Postponed: Film Screening
March 12, 2020, 7pm
Due to concerns about the spread of COVID-19, Artists Space and Light Industry will be rescheduling all programs related to A Film Club for Adrienne Kennedy.
Cow-Cow Boogie, performed by Dorothy Dandridge (Josef Berne, 1942, 3 mins)
The Wolf Man (George Waggner, 1941, 71 mins)

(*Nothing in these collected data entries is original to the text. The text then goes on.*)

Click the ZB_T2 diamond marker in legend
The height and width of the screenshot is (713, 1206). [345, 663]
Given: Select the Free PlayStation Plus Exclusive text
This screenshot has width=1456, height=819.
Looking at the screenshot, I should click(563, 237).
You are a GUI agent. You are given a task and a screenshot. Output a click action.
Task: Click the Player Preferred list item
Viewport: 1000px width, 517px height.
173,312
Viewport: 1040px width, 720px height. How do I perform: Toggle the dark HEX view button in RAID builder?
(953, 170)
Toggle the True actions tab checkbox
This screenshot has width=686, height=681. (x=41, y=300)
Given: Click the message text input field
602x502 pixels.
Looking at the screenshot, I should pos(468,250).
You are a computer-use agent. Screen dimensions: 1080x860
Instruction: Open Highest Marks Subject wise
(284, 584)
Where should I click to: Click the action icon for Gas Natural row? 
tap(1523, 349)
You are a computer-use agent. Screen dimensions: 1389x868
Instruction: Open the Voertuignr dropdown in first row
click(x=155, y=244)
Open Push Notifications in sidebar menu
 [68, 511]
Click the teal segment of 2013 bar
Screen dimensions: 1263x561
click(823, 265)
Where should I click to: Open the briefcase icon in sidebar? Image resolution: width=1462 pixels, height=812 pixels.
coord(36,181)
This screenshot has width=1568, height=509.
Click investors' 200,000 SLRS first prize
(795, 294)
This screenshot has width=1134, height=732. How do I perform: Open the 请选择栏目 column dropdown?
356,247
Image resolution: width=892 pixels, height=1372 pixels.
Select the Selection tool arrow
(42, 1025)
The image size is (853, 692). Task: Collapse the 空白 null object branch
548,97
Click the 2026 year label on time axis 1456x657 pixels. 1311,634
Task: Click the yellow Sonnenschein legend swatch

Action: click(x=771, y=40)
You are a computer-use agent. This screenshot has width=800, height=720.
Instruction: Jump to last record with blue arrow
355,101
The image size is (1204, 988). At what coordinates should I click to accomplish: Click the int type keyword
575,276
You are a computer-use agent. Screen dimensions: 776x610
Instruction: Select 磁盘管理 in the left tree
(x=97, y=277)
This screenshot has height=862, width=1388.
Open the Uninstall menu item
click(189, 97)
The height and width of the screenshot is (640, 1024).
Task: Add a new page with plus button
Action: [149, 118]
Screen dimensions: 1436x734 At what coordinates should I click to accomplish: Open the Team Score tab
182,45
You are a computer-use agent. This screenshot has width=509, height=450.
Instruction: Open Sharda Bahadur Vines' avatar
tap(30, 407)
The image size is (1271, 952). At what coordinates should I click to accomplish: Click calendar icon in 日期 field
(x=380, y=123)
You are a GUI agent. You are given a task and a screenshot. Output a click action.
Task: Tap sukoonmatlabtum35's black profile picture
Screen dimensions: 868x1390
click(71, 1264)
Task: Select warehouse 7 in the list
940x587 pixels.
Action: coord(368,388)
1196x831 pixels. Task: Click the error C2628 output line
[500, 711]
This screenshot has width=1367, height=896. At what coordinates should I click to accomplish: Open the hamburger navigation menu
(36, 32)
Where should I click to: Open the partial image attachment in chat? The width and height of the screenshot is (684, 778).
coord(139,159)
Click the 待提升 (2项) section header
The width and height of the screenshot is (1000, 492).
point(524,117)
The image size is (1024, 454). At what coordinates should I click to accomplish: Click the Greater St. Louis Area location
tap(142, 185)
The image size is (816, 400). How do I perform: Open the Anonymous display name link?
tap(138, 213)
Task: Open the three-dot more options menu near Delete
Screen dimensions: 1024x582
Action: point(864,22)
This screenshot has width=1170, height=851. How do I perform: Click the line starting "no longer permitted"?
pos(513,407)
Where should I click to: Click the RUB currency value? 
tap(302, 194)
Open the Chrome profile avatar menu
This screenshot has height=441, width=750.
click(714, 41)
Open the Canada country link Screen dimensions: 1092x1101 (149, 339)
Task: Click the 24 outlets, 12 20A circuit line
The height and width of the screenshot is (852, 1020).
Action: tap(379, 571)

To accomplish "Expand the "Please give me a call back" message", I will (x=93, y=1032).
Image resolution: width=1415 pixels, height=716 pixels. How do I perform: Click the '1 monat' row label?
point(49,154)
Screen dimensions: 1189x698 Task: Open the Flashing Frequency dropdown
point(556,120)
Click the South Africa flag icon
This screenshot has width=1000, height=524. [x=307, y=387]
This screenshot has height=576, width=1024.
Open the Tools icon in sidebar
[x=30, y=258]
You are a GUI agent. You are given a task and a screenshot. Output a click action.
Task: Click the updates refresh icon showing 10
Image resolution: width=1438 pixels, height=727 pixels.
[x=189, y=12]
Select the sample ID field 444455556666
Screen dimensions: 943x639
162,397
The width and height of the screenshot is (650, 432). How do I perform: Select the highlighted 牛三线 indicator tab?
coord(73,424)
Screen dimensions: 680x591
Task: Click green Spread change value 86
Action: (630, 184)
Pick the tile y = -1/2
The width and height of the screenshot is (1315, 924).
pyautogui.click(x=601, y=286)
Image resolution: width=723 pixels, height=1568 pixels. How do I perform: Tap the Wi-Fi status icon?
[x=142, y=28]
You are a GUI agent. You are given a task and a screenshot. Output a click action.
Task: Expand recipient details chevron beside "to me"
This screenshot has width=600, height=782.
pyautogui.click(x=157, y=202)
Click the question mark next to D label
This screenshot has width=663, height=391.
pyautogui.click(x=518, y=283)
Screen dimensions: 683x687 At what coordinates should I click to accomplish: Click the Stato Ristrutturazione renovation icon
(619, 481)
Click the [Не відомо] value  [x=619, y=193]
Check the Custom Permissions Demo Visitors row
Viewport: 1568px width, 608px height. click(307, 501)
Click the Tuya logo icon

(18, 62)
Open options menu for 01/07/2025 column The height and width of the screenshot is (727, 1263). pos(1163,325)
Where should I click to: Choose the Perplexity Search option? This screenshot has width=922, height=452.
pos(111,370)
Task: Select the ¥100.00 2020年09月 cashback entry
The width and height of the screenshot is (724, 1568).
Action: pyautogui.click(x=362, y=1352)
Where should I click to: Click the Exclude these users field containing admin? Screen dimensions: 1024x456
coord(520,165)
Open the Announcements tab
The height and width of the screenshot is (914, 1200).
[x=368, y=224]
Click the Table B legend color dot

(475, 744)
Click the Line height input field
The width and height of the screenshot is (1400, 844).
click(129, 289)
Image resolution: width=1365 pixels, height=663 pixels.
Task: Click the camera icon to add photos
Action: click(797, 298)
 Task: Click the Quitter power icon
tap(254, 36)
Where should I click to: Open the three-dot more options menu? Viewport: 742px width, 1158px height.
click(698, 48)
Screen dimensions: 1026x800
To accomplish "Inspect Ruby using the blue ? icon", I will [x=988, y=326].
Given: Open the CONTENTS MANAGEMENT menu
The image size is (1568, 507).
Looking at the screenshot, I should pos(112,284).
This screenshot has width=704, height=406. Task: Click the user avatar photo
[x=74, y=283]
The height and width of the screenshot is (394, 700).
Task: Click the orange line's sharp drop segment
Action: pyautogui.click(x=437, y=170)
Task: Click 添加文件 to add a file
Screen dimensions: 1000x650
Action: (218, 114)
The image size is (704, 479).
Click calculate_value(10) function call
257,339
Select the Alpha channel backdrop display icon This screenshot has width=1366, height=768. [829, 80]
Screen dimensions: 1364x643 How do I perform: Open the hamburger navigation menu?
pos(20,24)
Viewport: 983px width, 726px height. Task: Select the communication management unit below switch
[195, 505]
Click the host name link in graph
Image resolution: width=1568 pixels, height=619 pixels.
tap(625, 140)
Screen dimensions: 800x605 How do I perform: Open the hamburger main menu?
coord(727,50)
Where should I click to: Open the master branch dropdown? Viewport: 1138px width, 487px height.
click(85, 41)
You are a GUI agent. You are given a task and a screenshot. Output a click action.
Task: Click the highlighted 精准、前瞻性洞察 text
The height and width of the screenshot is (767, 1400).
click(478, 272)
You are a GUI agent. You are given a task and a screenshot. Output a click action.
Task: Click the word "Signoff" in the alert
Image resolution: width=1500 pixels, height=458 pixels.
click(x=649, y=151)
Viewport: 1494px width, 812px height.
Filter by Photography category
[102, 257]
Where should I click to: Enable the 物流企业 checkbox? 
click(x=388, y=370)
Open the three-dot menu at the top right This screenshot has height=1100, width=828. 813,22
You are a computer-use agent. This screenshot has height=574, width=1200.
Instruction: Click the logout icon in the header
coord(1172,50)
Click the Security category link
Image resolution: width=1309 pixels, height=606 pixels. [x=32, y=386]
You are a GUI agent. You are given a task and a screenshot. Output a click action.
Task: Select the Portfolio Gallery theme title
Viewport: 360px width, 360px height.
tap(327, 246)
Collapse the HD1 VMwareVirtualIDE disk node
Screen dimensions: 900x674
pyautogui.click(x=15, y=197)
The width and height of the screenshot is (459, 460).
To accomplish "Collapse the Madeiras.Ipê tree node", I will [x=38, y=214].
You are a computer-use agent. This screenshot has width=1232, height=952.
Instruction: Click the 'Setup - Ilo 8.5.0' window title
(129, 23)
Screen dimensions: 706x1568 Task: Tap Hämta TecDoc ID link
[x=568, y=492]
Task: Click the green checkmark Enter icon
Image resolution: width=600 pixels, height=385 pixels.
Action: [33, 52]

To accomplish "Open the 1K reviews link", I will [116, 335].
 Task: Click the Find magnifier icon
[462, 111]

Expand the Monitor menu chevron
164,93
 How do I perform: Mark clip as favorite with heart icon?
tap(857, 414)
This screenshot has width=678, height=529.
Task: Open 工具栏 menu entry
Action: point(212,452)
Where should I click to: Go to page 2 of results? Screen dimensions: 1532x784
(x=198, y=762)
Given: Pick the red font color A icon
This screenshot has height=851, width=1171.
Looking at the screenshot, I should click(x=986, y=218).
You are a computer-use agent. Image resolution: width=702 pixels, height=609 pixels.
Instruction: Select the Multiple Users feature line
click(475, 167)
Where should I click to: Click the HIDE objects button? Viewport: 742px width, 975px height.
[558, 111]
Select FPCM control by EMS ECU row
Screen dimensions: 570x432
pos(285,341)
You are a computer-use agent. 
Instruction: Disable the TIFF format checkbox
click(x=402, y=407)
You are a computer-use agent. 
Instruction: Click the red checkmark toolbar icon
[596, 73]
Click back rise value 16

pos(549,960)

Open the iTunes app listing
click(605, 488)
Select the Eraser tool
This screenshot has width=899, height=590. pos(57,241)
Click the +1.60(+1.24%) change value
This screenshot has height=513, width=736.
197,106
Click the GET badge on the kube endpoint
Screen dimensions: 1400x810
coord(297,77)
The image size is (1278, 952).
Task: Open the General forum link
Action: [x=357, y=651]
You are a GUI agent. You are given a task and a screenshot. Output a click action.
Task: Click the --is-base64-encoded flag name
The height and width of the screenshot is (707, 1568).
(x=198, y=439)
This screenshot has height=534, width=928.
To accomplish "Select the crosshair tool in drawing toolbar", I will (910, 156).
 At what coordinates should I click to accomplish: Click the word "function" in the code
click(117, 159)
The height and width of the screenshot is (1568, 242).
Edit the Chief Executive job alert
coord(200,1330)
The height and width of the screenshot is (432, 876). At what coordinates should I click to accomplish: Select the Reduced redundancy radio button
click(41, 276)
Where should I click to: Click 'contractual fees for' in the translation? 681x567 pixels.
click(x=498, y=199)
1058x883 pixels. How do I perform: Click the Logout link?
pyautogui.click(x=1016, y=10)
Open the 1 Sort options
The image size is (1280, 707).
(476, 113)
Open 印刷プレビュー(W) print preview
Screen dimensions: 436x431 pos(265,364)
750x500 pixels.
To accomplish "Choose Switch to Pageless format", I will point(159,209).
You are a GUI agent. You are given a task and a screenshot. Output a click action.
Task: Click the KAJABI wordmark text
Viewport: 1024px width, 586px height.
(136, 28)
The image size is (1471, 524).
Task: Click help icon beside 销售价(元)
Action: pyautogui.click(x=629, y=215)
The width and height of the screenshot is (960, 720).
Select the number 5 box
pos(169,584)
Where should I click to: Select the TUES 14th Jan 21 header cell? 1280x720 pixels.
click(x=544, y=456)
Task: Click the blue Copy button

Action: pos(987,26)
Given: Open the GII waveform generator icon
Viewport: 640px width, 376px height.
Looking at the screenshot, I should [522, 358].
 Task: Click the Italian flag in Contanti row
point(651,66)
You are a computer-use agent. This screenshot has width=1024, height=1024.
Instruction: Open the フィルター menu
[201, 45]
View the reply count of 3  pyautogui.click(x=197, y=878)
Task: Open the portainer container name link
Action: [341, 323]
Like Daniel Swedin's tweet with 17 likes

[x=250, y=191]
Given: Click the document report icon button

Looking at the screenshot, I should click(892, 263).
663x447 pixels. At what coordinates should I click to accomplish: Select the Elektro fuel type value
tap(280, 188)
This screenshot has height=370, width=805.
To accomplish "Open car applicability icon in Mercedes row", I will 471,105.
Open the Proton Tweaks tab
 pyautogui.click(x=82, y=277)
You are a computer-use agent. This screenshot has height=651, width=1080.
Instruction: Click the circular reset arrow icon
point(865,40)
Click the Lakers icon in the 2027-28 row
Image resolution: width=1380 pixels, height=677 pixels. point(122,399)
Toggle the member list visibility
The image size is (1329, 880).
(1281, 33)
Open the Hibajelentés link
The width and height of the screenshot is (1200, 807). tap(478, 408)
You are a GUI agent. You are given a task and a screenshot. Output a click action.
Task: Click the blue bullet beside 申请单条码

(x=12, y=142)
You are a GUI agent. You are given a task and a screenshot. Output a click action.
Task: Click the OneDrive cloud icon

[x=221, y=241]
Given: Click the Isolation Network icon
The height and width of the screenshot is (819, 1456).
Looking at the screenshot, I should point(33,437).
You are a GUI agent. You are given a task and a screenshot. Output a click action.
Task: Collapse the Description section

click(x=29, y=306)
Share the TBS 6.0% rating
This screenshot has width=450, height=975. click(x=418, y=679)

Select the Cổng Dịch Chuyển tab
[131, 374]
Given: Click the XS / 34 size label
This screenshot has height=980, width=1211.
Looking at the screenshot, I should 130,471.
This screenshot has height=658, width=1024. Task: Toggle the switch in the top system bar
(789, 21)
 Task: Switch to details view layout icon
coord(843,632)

Dorothy Dandridge forged a new model for black stardom in Hollywood, and Kennedy describes how, as a young woman, she "yearned to look like her—perhaps to be her." This program begins with a soundie—one of the precursors to the music video—centered around Dandridge. Kennedy was also entranced by the horror films of her youth: "zombies, mummies, the Cat Woman, ghouls, ghosts, vampires, monsters, werewolves...and Boris Karloff and Lon Chaney (the single most frightening movie monster), the Wolf Man." This last title, its vision of lycanthropy, proved especially significant. "Because of the Wolf Man I asked my mother many questions about what would happen to 'a person' while sleeping," Kennedy explains. "And I asked her these questions for a long time. The Wolf Man held a power over me. Metamorphosis and that change of identity would, twenty years later, become a theme that would dominate my writing. The characters in my plays and stories would also change personae at an alarming rate."
The Wolf Man is screened at Artists Space as part of A Film Club for Adrienne Kennedy, presented in partnership with Light Industry.